I was with A&A up until 2009 when I moved away to Ireland...they were sorely missed. Unless you live in Dublin, Galway or Cork, Ireland's fixed line ADSL in rural areas (and a sizable percentage of the population live rurally) reminds me of the UK ADSL situation ten years ago. Eircom are the dominant provider and given their current financial state there's not much investment going on outside of very high density population areas.
I moved back to Scotland in January and immediately ordered A&A's Home::1 service. When the service went live my BRAS profile seemed to be stuck at 2MB despite the router syncing at ~8Mb/s. Given that I'm about 300 yards from the exchange this seemed a bit iffy and I expected a bit more than that (it's a 20CN Market 1 exchange so 8MB is the best to be expected). I emailed support and within three hours they had the issue resolved with BT...well done folks.
The level of transparency with regards to fault progress is also something other ISP's could learn from. It's quite nice to be able to watch A&A's interactions with BT in your online account.

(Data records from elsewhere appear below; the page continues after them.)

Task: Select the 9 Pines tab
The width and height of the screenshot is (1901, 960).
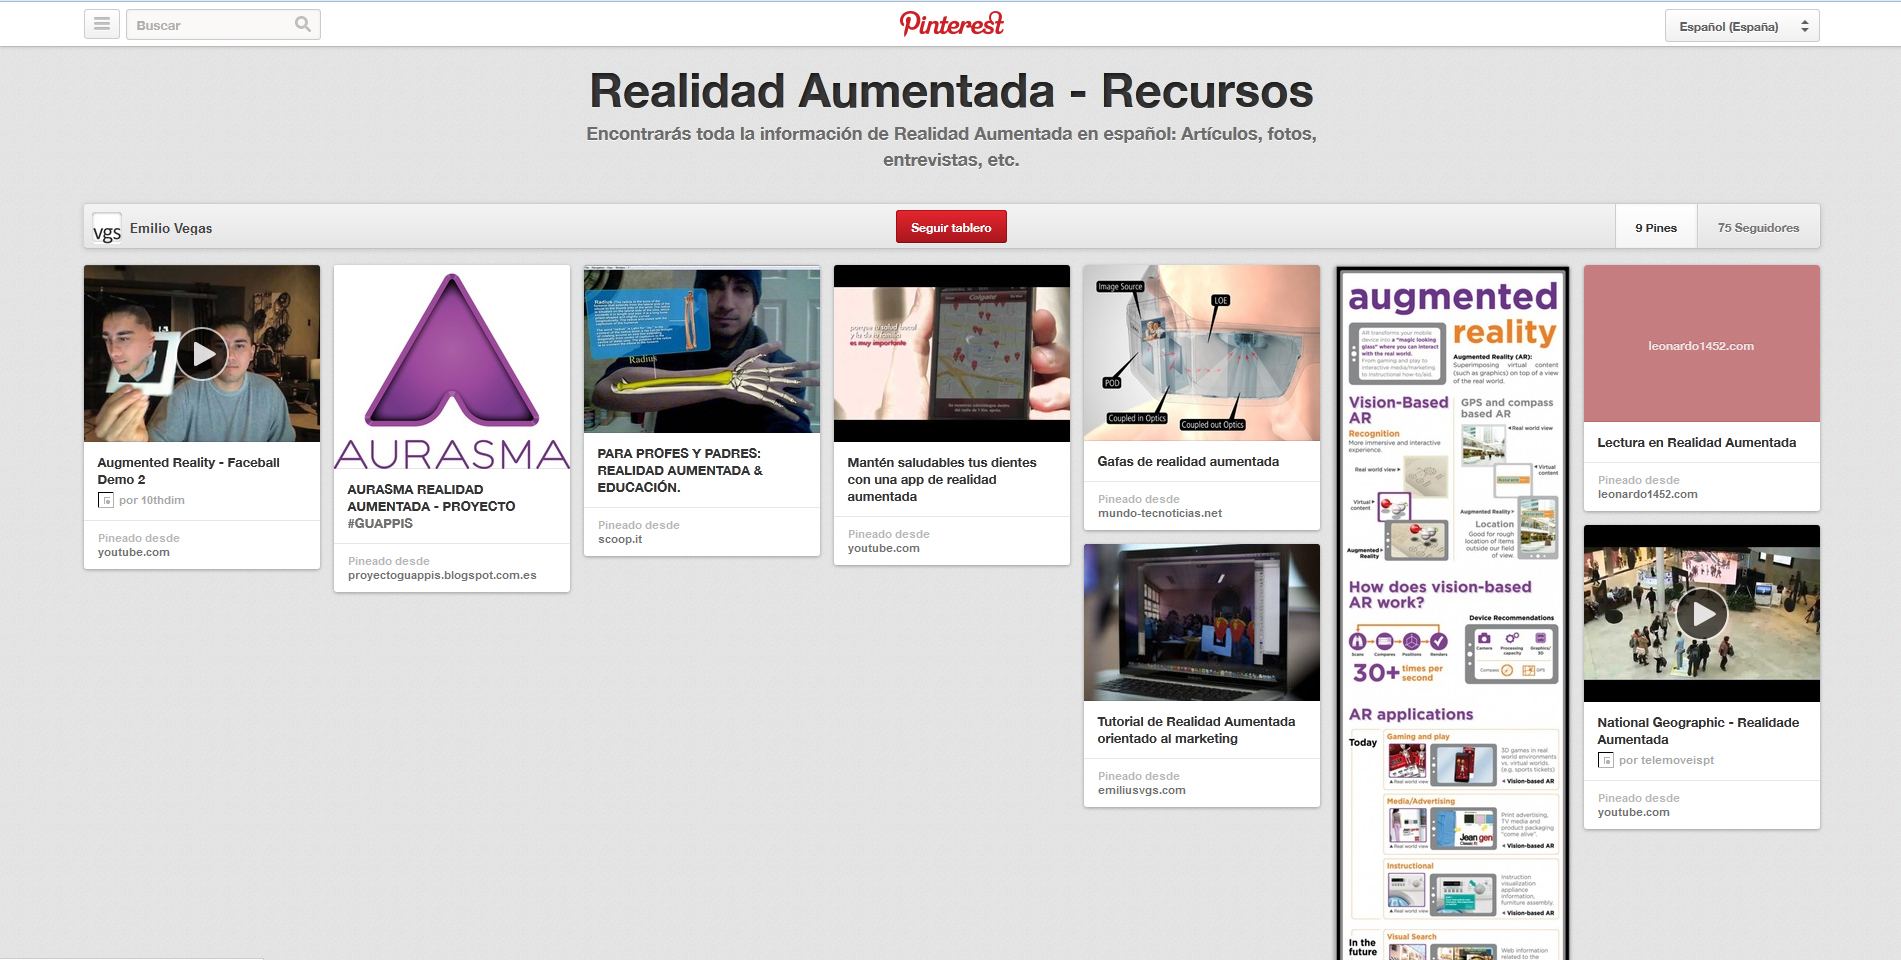Action: point(1656,228)
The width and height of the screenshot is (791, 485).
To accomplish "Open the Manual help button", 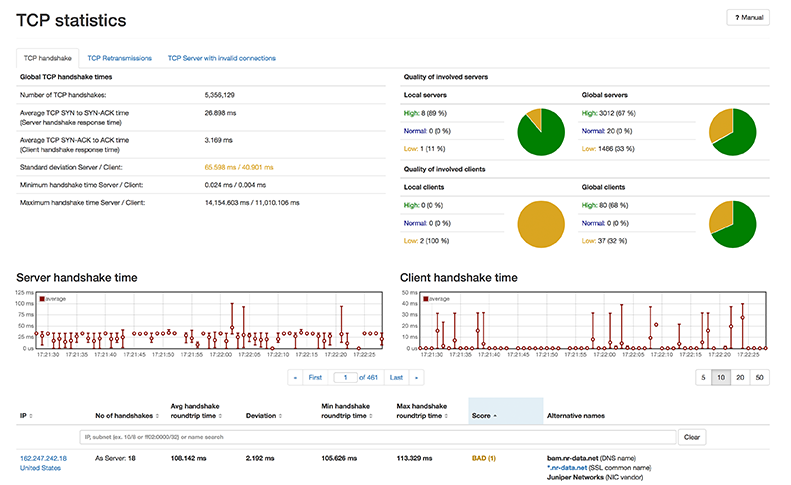I will point(748,17).
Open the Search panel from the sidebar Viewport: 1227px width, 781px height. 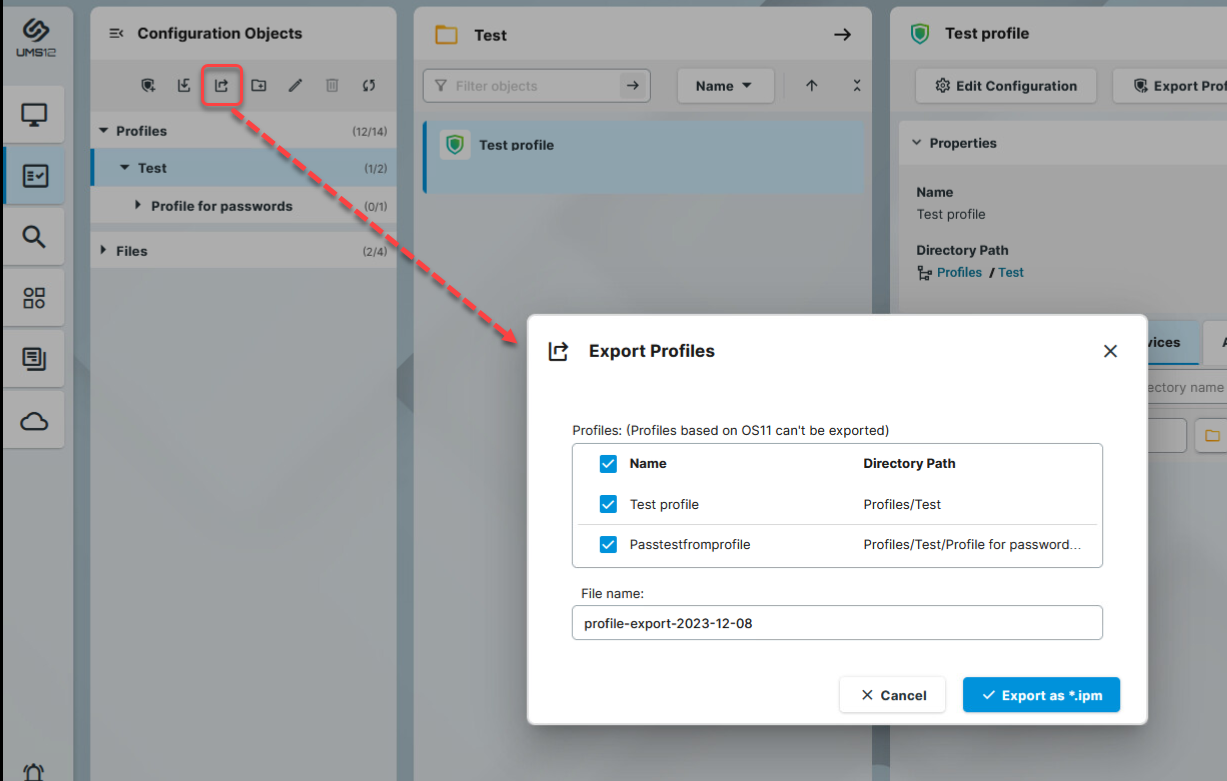click(37, 236)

Many of my friends don't understand why I pay £35/month (I have the 150GB high user add-on) for broadband - however *I* know exactly why I keep using A&A. I know stuff will get fixed and I know the service will be consistently fast and reliable 24x7.
At the end of the day you get what you pay for, ADSL is important for me (I do a lot of work from home) and I just can't risk crappy customer service, drawn out break-fix times, congestion and incompetence from the "unlimited" tenner a month suppliers.
If you want ADSL done properly then there is no other reasonable choice of provider.